Investigate the use of SMT-solvers or other automated solvers for the resulting inequality constraints.
May 12th–26th
Better rule for if. Gather running time into constraint for each terminal (tail-call or assignment to return register), "run" function, rearrange constraint to find lower bound on c, take the maximum of all lower bounds as suitable c.
To Discuss
To-do for Next Week
- Prove that the running time of compiled functions always has the assumed form. Use the definition of the compiler (Kappelmann et al.) and the definition of generated HOL running times.
- From here, argue why or why not an SMT solver could be used to solve the resulting constraints.
- Adapt the
running/gathermethod to (tail) recursive functions.
May 26th–June 6th
Formalized a semantics for HOL-TCNat, such that T_f x1 ... xn = e_(x1, ..., xn) + 1 for a function f x1 ... xn = e and its generated running time function T_f. The big-step predicate has the form: (tail-call term :: HOL_TCNat, argument vector :: nat list) |- (term :: HOL_TCNat, let-bound variables :: Nat list) =>^(running time :: nat) (result :: nat).
So we define:
(f,xs) |- (Number n,bs) =>^0 n(and similar forLetBound nandArg n, by accessingbsandxsrespectively).- If
forall i. (f,xs) |- (ts_i,bs) =>^zs_i vs_iandg vs = v'andz' = sum(zs) + T_g vs, then(f,xs) |- (Call g ts,bs) =>^z' v' - etc.

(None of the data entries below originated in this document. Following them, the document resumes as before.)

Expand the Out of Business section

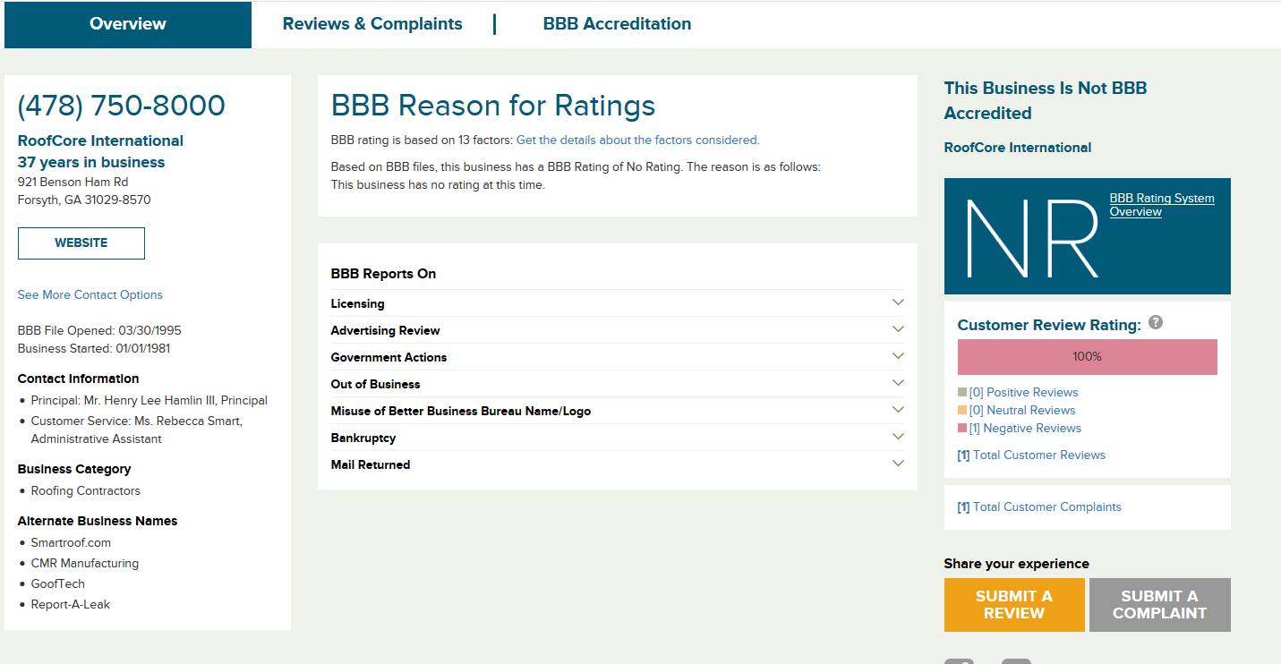coord(898,383)
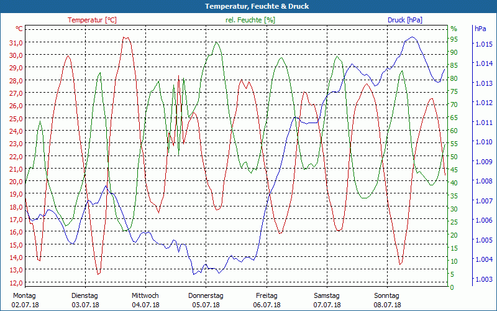
Task: Click the chart title 'Temperatur, Feuchte & Druck'
Action: click(x=248, y=6)

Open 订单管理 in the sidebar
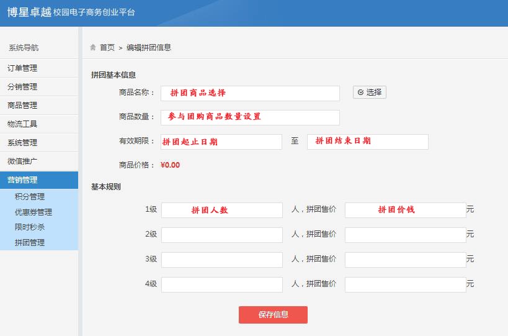pyautogui.click(x=22, y=68)
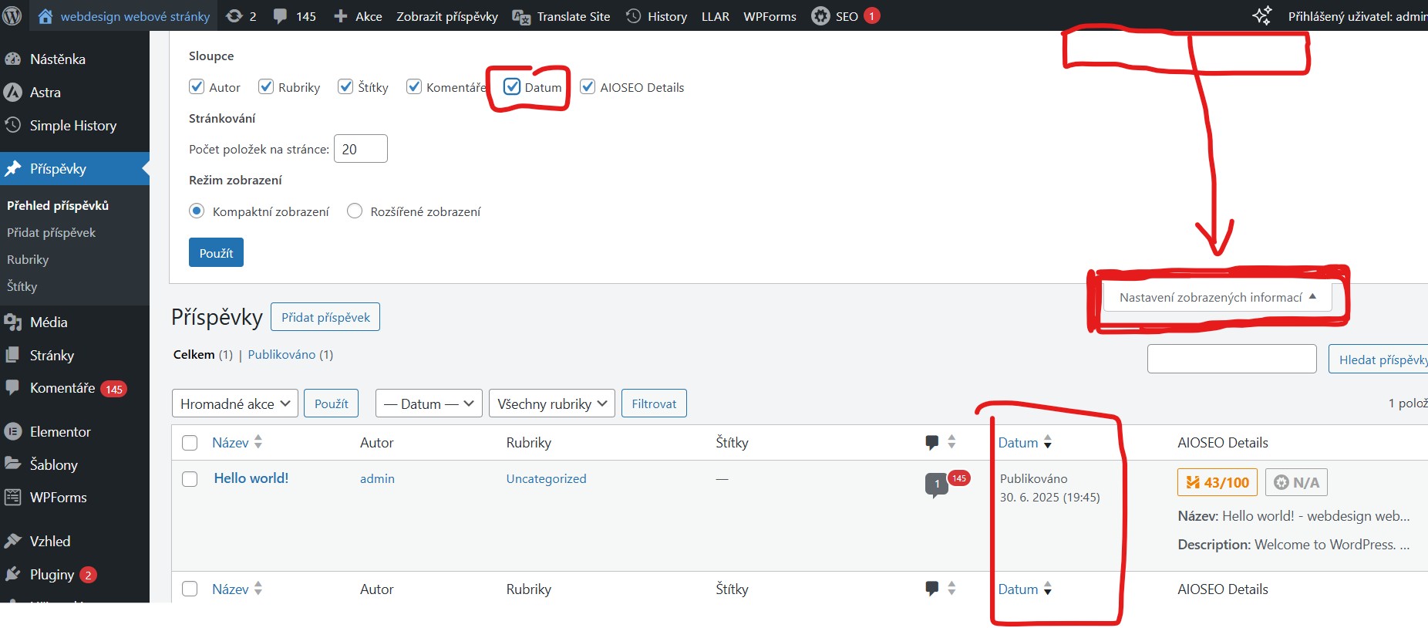Expand the Všechny rubriky dropdown
This screenshot has width=1428, height=628.
551,403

Then, for the body f of a HOL-TCN function F assuming:
- there are correctness lemmas available for each non-primitive auxiliary function, and
- each primitive aux. function has constant running time,
we can show:
forall r_0. forall t, r.
exist fs. fs_i is called in t --> exist cs, k.
forall xs, b.
forall s. s arg_f,i = xs_i -->
exist ss'.
(f,xs) |- (t,b) =>^(sum_i(fs_i ss'_i) z for some z
and [[f]]_(r_0)^([]) |- ([[t]]_r^b,s)
=>^(k + sum_i(cs_i * fs_i s's_i)) s' for some s'
The proof is an induction on the rule of F, followed by an induction on the term f. The Let-case requires a lemma about substitution.
Thus the running time always has the assumed form, and approach from last time (almost) works: for tail-recursive functions, the procedure for finding a lower bound on c would try and instantiate c with a term containing c... This can be fixed. In general, we have to show:
k + sum_i(cs_i * fs_i s's_i) <= ?c * sum_i(fs_i s's_i)
In the case where one of the fs_i is ?c * T_f s', we rearrange to:
k + sum_i(cs_i * fs_i s's_i) <= ?c * sum_i(fs_i s's_i) - ?c * T_f s'
removing c_f, T_f, s' from the vectors on the LHS. On the RHS, one of the fs/s's is c_f/T_f, which cancels out the subtracted term.
Then we can rearrange to find a lower bound on ?c, as before.